Partisan de la fermeté, Churchill était néanmoins sensible. Lors de la bataille d’Omdurman, dans la guerre du Soudan en 1899, les troupes anglaises avaient massacré les troupes du Mahdi. Ce qui passerait aujourd’hui pour un crime de guerre était tout à fait accepté à l’époque.

Churchill rend hommage à la bravoure des Derviches et était bien le seul, côté britannique, à adopter cette attitude. Il écrit : « des fous fanatiques, voilà de quoi les traitent ceux qui les ont vaincus. Pourquoi prendre pour de la folie chez le sauvage ce que nous trouverions sublime de la part de l’homme civilisé et j’ai le cœur bien accroché mais à Omdurman, j’ai été témoin d’un acte d’une grande barbarie et je suis malade de tout ce sang versé. »

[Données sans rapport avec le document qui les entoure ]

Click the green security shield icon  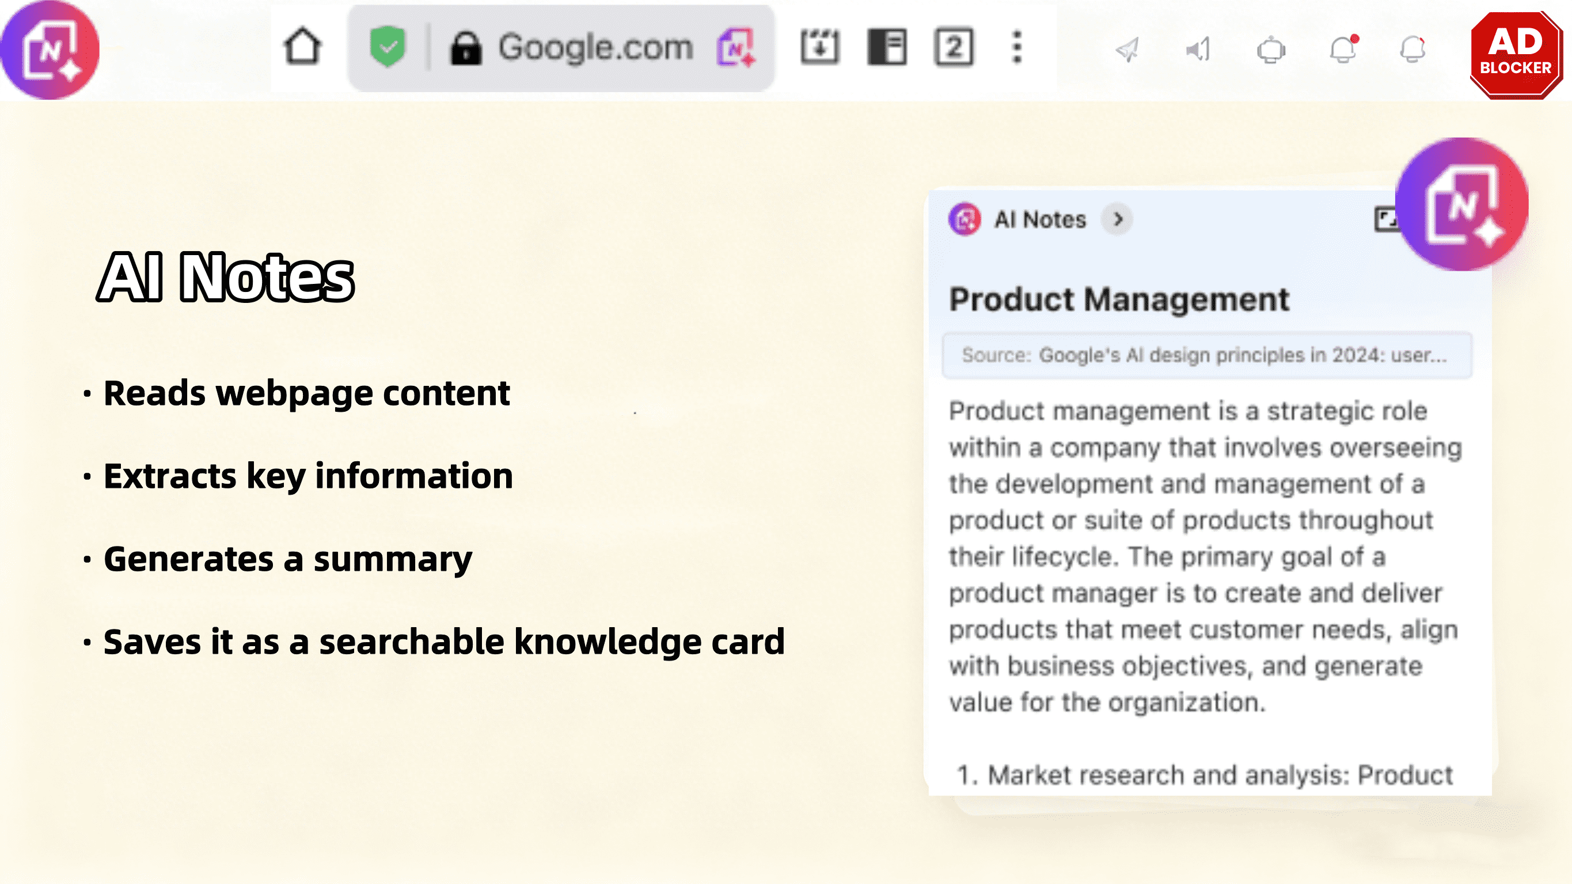pyautogui.click(x=388, y=47)
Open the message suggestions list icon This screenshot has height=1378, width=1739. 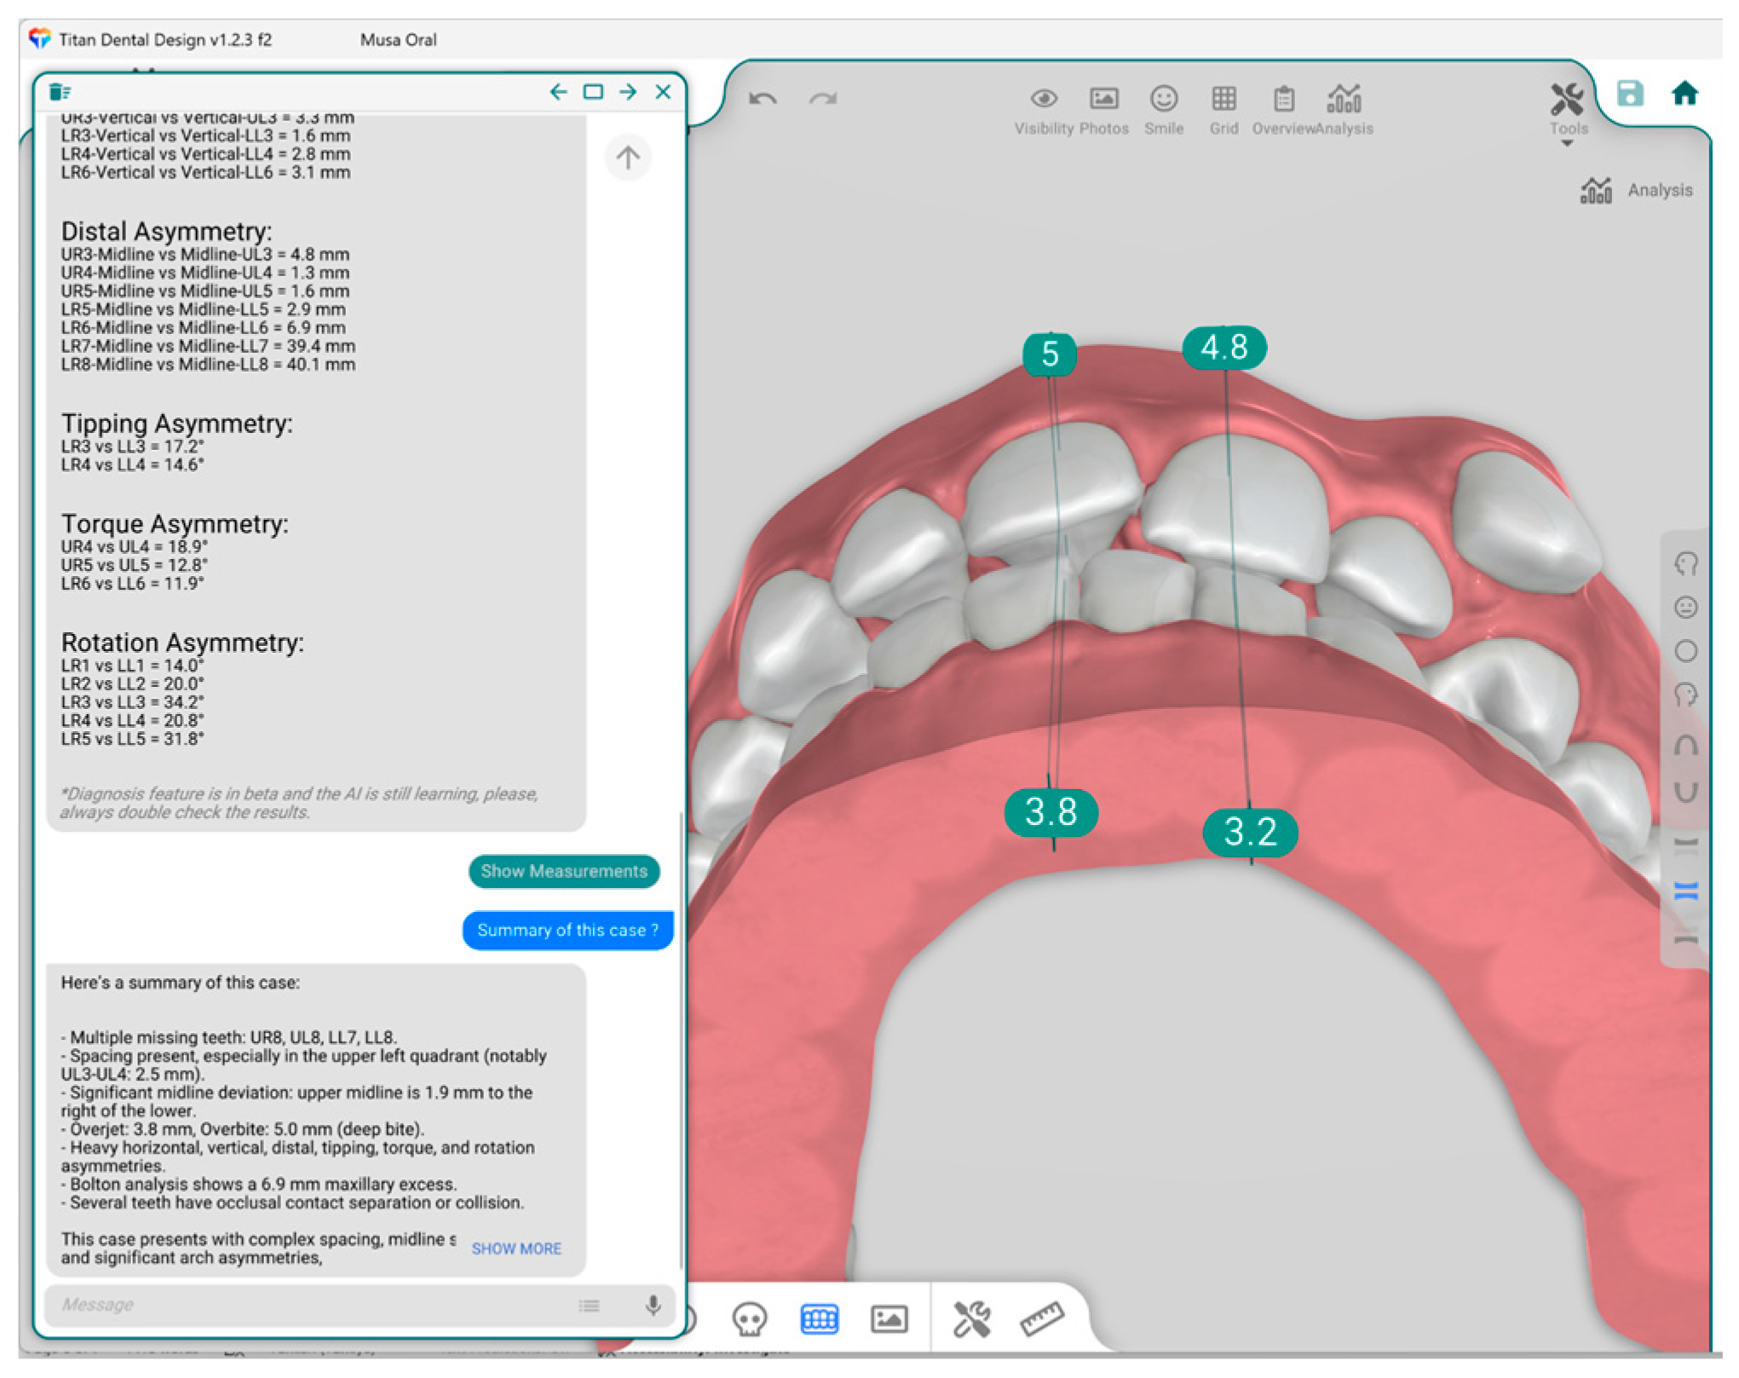(589, 1305)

Tout au long de la Seconde guerre mondiale, Churchill montre à la fois une volonté inébranlable de vaincre Hitler, d’intensifier la guerre et cependant toujours extrêmement sensible aux pertes humaines, au point de ne pouvoir contenir à plusieurs reprises ses sanglots à l’annonce de pertes tragiques. Il démissionna de l’amirauté pour s’engager dans la guerre des tranchées de la Première guerre mondiale, il partagea le sort des soldats et lorsqu’il recevait des visites de délégations, il les emmenait toujours voir la réalité sordide des conditions dans lesquelles vivaient les soldats.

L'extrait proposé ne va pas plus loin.